## Work task
The answer must be a single number, namely how many lines in the entries below contain the string "will".

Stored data

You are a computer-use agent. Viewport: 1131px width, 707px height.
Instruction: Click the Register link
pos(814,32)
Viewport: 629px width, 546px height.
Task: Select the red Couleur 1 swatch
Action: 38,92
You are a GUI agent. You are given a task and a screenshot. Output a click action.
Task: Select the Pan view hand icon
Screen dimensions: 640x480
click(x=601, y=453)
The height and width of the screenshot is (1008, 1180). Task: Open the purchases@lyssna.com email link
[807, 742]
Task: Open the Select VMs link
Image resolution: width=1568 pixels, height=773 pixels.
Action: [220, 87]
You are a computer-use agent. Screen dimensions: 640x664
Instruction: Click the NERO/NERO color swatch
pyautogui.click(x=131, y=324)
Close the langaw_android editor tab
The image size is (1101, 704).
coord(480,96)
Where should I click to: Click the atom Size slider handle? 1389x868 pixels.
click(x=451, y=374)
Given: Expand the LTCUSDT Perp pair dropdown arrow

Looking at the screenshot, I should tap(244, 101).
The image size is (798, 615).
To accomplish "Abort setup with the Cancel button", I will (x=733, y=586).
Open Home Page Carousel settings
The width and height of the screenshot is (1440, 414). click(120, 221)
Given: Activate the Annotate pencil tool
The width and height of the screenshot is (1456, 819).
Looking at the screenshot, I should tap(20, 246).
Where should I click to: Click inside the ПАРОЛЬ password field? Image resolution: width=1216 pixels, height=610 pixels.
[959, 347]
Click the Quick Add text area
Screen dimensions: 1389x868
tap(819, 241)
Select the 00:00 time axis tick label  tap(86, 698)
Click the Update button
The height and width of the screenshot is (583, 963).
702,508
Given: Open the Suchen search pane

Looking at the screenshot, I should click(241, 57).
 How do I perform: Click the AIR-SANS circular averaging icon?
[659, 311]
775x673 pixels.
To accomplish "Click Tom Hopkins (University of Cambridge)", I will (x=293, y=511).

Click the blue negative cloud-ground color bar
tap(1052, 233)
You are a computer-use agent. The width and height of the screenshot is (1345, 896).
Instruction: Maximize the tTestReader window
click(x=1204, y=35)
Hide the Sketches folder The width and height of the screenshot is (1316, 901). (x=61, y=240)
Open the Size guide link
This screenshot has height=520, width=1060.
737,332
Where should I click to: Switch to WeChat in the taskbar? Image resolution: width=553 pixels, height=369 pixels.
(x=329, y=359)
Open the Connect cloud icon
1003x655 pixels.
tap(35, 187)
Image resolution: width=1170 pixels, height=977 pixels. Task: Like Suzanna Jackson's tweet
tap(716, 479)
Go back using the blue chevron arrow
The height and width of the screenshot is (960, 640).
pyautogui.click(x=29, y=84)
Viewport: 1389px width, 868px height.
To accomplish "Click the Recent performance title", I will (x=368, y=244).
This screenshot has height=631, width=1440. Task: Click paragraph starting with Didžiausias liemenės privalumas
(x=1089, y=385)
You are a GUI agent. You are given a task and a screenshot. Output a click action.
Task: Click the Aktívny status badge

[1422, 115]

## Output of the exercise
3